> What is expected:
Rewrite the items below, putting "Open" in place of "Select" and changing nothing else.

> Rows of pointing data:

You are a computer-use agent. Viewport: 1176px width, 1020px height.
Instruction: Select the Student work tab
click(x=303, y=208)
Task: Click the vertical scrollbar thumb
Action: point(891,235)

> Problem solution:
You are a computer-use agent. Viewport: 1176px width, 1020px height.
Instruction: Open the Student work tab
click(x=303, y=208)
Task: Click the vertical scrollbar thumb
Action: point(891,235)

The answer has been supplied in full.